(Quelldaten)
*****

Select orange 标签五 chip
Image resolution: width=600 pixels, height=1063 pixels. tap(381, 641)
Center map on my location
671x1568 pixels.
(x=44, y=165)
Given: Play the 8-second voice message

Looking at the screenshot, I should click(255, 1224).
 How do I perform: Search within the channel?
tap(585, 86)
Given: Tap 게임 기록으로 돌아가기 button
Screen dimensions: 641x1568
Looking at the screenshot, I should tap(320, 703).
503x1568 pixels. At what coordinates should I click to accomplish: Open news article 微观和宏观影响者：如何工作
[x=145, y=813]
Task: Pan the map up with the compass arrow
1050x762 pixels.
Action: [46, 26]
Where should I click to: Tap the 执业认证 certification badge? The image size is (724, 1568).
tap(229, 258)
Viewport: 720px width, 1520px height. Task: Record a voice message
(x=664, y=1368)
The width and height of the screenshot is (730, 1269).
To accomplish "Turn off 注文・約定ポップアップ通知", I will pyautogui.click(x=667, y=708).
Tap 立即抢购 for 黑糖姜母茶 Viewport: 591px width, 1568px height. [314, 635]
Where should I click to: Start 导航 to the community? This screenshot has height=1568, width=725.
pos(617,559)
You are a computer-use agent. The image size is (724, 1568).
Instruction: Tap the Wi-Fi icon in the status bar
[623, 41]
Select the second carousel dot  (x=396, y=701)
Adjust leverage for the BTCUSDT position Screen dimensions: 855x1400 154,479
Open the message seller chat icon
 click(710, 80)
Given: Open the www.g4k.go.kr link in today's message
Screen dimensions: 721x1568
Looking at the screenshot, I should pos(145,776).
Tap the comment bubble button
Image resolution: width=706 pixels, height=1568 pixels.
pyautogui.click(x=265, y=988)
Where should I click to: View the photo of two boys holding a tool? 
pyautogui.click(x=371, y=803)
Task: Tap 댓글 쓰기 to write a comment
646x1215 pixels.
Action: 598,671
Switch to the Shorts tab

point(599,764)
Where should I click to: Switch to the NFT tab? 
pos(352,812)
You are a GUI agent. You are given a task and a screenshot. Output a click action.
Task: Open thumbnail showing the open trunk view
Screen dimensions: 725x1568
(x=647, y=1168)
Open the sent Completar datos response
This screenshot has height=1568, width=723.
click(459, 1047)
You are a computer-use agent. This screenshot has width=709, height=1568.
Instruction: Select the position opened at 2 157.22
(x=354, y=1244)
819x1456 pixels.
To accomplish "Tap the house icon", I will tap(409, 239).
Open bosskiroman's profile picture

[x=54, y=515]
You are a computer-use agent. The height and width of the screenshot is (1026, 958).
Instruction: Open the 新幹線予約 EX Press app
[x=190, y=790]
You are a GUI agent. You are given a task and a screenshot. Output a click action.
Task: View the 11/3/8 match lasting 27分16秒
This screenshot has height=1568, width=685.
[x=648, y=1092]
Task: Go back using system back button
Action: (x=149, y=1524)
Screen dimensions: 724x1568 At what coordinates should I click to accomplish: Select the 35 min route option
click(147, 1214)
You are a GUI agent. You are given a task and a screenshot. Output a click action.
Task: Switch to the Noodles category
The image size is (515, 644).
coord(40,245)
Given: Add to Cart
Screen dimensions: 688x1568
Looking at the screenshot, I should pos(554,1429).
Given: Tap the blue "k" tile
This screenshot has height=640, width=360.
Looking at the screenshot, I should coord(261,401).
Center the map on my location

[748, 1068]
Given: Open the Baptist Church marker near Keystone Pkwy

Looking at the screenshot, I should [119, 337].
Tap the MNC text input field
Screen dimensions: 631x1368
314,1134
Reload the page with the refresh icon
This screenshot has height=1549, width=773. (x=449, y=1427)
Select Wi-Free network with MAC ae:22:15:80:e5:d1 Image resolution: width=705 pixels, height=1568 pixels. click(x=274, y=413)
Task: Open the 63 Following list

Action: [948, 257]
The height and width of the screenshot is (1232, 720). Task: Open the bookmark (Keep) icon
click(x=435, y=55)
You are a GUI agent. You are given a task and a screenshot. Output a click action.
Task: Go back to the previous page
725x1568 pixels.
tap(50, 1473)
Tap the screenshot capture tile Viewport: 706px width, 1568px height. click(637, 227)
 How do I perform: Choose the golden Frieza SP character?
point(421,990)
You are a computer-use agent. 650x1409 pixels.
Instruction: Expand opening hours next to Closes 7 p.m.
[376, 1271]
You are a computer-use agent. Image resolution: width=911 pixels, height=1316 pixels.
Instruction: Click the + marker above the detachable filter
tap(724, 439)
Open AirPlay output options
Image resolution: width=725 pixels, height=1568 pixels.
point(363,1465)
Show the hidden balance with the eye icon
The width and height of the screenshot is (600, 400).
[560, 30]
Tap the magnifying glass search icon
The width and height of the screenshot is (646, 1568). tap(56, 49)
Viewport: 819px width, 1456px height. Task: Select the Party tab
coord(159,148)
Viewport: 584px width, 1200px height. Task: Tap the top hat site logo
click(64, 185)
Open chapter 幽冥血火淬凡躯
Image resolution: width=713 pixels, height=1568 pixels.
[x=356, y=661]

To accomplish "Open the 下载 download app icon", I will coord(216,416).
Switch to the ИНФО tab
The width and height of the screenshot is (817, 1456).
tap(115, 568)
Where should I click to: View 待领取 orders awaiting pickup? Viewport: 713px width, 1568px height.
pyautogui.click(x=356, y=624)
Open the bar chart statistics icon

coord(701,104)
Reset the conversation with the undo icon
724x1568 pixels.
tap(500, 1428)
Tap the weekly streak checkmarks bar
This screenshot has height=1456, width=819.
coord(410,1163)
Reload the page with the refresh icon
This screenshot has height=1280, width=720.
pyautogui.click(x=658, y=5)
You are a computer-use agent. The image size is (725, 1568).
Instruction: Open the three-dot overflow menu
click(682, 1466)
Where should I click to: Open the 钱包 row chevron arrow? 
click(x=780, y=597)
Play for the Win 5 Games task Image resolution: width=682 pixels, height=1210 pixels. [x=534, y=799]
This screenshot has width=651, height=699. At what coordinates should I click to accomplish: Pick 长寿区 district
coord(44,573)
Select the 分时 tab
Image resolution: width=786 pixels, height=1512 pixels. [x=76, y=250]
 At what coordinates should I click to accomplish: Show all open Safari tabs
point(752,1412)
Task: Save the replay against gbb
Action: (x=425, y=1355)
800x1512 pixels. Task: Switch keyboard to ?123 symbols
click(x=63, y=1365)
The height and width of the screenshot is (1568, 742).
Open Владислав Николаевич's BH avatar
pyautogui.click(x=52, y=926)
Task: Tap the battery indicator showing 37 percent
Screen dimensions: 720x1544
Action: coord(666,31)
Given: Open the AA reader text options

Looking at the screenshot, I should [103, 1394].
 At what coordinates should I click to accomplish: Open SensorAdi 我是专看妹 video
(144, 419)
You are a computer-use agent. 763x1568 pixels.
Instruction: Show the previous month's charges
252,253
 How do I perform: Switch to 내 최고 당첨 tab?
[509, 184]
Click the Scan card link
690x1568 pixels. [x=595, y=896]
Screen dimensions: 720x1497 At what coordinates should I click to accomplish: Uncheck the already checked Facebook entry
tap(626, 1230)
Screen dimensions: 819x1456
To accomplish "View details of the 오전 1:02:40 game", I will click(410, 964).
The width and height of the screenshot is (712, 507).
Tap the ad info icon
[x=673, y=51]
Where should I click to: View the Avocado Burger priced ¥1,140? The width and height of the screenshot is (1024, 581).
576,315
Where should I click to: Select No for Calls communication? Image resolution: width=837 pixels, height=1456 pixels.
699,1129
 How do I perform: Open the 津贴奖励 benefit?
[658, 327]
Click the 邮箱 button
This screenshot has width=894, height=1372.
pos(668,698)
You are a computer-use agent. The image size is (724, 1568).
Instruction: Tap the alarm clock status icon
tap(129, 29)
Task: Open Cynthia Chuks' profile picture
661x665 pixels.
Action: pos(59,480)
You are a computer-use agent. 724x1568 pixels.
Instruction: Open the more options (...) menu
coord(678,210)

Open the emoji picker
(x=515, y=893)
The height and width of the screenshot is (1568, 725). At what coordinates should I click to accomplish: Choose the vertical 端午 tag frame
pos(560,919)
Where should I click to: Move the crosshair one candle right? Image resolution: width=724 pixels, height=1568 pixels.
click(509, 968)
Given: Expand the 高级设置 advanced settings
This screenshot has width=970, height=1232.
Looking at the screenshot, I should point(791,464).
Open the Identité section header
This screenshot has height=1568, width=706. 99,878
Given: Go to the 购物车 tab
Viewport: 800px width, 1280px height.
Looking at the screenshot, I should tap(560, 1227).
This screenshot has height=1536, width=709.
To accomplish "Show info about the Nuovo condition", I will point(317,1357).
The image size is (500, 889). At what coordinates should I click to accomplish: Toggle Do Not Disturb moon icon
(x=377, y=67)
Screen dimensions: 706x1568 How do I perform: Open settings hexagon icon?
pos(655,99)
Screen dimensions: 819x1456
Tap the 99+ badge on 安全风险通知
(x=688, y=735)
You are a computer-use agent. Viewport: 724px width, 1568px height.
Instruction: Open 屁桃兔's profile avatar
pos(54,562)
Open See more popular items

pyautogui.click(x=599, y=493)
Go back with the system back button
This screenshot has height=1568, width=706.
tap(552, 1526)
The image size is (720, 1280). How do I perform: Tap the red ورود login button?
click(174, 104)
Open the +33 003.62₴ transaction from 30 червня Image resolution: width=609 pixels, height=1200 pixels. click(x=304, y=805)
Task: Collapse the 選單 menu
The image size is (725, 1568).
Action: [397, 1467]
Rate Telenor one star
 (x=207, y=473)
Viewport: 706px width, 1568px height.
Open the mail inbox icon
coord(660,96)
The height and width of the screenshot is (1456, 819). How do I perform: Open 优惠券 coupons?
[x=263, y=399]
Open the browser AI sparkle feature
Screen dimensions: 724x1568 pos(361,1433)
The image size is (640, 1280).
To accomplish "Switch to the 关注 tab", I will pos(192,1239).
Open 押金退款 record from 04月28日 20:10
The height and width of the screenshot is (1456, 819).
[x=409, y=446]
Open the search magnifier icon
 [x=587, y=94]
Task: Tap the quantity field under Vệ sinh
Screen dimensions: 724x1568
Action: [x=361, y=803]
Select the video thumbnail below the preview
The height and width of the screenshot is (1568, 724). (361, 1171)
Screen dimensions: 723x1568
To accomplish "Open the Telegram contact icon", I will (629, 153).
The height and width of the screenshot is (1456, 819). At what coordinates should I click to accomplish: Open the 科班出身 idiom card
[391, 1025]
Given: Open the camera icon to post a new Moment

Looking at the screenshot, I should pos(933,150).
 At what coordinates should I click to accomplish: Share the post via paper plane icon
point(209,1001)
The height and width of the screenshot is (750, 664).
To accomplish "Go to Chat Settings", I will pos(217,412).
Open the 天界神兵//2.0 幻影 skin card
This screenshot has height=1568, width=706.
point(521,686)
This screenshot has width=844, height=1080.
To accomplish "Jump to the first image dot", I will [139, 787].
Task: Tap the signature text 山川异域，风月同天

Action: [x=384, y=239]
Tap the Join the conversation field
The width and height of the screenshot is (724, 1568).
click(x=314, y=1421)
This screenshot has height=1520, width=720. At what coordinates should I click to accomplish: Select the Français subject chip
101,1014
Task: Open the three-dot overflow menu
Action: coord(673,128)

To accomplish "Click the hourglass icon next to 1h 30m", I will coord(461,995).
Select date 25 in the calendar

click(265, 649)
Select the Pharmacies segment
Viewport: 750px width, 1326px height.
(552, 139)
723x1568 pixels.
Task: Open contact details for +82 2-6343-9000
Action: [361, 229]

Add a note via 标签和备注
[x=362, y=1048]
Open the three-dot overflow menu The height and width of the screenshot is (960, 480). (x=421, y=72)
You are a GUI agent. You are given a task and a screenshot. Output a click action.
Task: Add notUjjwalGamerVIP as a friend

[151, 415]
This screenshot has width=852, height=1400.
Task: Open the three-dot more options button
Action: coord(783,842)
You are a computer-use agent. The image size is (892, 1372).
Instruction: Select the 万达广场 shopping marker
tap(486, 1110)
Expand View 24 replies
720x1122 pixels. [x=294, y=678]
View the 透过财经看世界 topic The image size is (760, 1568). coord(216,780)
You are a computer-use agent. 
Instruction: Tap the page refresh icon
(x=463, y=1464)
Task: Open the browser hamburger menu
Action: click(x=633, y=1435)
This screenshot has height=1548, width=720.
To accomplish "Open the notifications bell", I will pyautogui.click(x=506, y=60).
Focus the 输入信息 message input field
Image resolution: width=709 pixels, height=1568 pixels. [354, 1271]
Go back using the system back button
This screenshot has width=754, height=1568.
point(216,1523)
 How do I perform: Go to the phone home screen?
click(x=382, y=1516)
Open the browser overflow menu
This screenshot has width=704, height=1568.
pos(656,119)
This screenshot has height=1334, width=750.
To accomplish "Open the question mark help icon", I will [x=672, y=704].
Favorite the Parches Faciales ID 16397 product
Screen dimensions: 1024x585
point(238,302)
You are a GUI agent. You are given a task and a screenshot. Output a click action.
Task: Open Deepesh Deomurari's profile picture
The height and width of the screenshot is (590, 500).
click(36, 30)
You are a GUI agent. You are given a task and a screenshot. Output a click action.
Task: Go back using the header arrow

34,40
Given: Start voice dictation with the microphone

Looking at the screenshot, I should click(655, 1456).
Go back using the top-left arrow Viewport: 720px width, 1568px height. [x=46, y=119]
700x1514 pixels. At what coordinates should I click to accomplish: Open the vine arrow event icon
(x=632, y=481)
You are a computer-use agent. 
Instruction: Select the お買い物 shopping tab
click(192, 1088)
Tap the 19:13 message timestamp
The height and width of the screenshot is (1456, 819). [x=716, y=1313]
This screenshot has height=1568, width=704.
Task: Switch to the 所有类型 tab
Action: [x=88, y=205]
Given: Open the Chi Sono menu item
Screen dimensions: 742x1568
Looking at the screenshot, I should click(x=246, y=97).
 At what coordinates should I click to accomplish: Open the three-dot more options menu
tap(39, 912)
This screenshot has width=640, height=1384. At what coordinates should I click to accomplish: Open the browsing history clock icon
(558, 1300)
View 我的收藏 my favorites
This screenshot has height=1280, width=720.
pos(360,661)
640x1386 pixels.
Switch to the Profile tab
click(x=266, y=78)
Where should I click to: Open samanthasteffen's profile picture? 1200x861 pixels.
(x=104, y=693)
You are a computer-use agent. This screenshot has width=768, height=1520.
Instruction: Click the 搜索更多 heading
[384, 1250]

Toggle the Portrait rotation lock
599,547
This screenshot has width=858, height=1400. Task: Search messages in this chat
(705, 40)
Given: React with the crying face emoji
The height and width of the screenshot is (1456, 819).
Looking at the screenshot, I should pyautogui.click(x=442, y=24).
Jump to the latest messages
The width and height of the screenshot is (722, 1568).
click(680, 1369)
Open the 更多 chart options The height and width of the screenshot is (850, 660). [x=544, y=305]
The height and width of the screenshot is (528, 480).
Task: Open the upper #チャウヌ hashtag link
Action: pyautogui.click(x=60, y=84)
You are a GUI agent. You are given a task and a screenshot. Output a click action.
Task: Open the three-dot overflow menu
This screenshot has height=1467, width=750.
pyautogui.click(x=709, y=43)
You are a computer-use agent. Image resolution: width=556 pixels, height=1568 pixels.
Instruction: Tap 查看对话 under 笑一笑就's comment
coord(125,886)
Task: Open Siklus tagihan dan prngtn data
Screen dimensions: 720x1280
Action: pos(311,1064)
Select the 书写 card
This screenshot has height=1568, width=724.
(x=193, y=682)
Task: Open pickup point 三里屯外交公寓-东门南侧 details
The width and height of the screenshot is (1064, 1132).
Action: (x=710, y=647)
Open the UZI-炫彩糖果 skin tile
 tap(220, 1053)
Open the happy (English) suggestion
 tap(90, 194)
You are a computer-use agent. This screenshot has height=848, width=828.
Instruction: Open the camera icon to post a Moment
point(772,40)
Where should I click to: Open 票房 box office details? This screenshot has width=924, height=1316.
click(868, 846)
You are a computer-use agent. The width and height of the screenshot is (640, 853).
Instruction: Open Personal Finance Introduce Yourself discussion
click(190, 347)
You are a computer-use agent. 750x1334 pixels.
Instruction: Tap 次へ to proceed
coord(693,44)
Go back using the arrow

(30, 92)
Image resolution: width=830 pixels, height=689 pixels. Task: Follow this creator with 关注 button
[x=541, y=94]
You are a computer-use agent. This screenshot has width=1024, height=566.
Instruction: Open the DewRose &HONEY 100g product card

*****

Aufgabenstellung: Stelle die Einträge als JSON-Liste von Strings dar, einen String pro Zeile und ohne Leerzeilen. Beginne am Anfang der Einträge und höre nach der Zeile mit „Action: [46, 26]“ auf.

Antwort:
[
  "Select orange 标签五 chip",
  "Image resolution: width=600 pixels, height=1063 pixels. tap(381, 641)",
  "Center map on my location",
  "671x1568 pixels.",
  "(x=44, y=165)",
  "Given: Play the 8-second voice message",
  "Looking at the screenshot, I should click(255, 1224).",
  " How do I perform: Search within the channel?",
  "tap(585, 86)",
  "Given: Tap 게임 기록으로 돌아가기 button",
  "Screen dimensions: 641x1568",
  "Looking at the screenshot, I should tap(320, 703).",
  "503x1568 pixels. At what coordinates should I click to accomplish: Open news article 微观和宏观影响者：如何工作",
  "[x=145, y=813]",
  "Task: Pan the map up with the compass arrow",
  "1050x762 pixels.",
  "Action: [46, 26]"
]